Diagnostic Accuracy of CT-Scan Chest in Distinguishing Ground-Glass Opacities from Covid-19 Causes and Other Causes of Ground-Glass Opacities

Authors

  • Nadia Khattak, Najm us Samawat, Hafeez ur Rehman, Muhammad Nauman Akram, Jawad Ali Memon, Abid Rafiq Chaudhry

DOI:

https://doi.org/10.53350/pjmhs22164538

Keywords:

SARS-COV2, COVID-19, Diagnosis, Computed tomography and ground glass opacities.

Abstract

Introduction: Evaluation of the effectiveness of diagnostic computed tomography of the chest in differentiating between coronavirus 2019 (COVID-19) ground glass opacities and other reasons of ground glass opacities (GGO) not related to COVID-19.

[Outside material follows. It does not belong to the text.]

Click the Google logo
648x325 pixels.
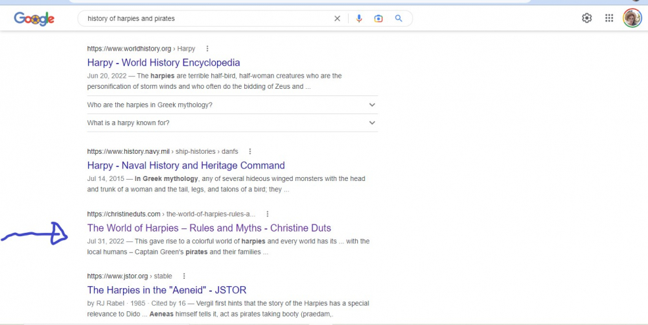[34, 19]
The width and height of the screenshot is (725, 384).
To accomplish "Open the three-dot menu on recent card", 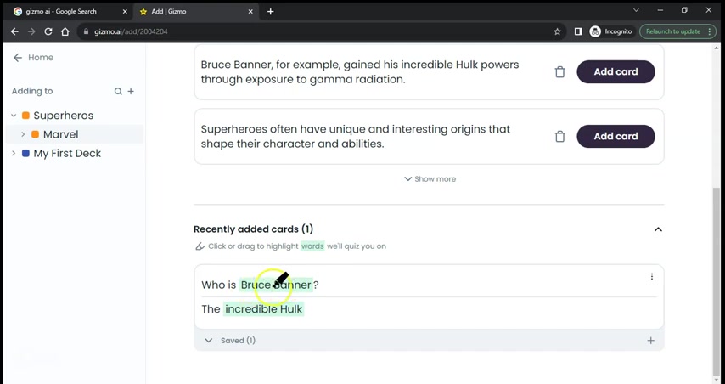I will [652, 277].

Place and Duration: In the department of Radiology, Miangul Abdul Haq Jahenzeb Kidney Hospital Swat for six-months duration from March 2021 to August 2021.

Methods: 90 total covid-19 confirmed patients by RT-PCR having GGO (53 males and 37 females, with 47.20 ± 15.10 years mean age) and 110 patients (63 males and 47 males) who were confirmed GGO on chest CT but not due to Covid-19 were selected for the study. The experienced radiologists studied all chest CT scans after removing all descriptive information from the images. They tested negative or positive for COVID-19 and noted other features of CT of the lungs, including laterality, distribution pattern and lobe involvement. The laboratory results and clinical data were documented.

Results: This study consisted of 90 COVID19 patients and 100 non-COVID-19 with ground glass opacities on CT chest. In terms of age; no statistically significant alteration was noted amid the 2 groups (p-value = 0.129).  Non-COVID-19 cases with GGO; 6 patients have atypical bacterial pneumonia, 42 patients have GGO after viral pneumonia, 14 patients have interstitial pneumonia, 5 patients have PJP, eosinophilic pneumonia in 3 patients, 9 patients have hypersensitivity pneumonia, 6 patients have drug-induced lung injury, 5 patients have pulmonary alveolar hemorrhage and pulmonary edema in 11 patients (cardiogenic and noncardiogenic).

Conclusion: Chest CT is rational for distinguishing ground glass opacities form COVID-19 and non-COVID-19 reasons, with less specificity for distinguishing COVID-19 from viral pneumonia and intermediate specificity for distinguishing COVID-19 from other reasons of ground glass opacities.